The Stapleton family has been moving west for six generations. In 1838, they finally stop.
The Promised Land is the concluding volume of the Stapleton trilogy - a family saga that began when Dr. Thomas William Stapleton crossed from England to Virginia in 1676 and set a dynasty in motion. Through the Carolinas, into Alabama, deeper into Florida, and now across the Gulf of Mexico to the black soil of the Colorado River valley.
But first, Texas has to survive.
When the cannon smoke clears at the Alamo in March 1836, William Stapleton Senior is already moving - pulling his family through the chaos of the Texas Revolution, along the banks of the San Jacinto, and away from a Florida they can no longer call home. What follows is not a heroic march.
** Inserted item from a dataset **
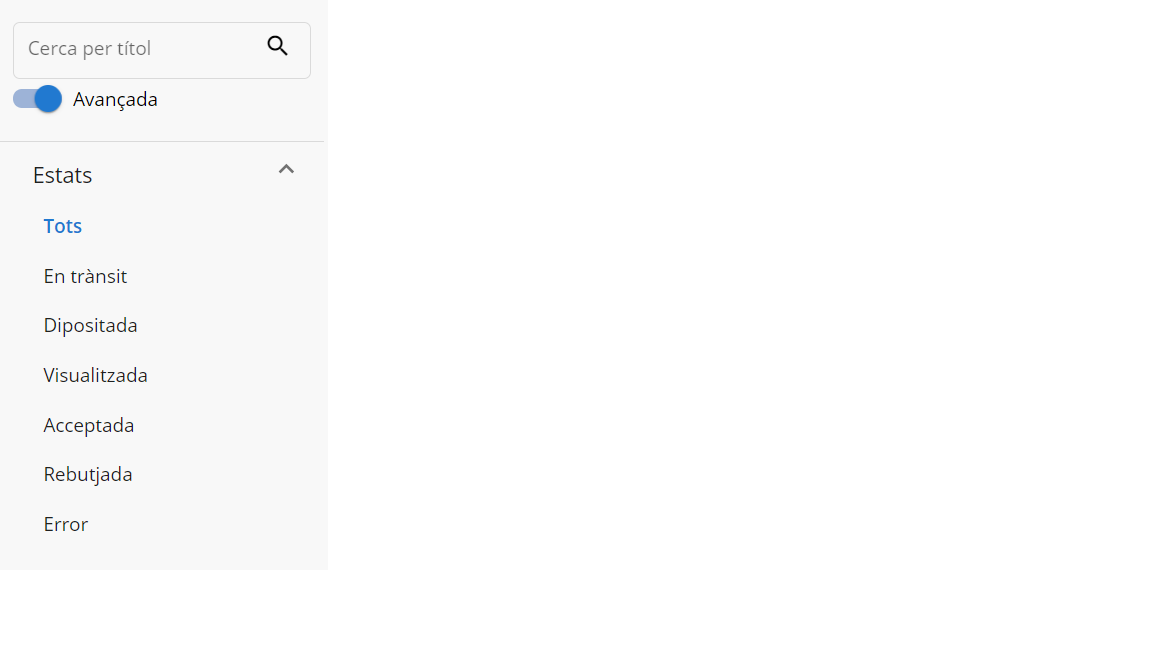Click the blue knob of Avançada toggle

(x=48, y=98)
It is something quieter and harder: the slow, unglamorous work of turning raw land into a life.
By 1874, the Stapletons have built something that will last.
The Promised Land tells the story of what it cost them.
Drawing on primary documents, land records, and family history stretching back to colonial Virginia, Clayton R Stapleton reconstructs a world that history wrote around but rarely wrote down - the frontier children, the silent census entries, the names that almost didn't survive. This is their story, told in full.
Stapleton: The Sons of '24 - Book Three Completing the trilogy that began with The Long Way to Florida and From Gum Swamp to Texas Wilderness.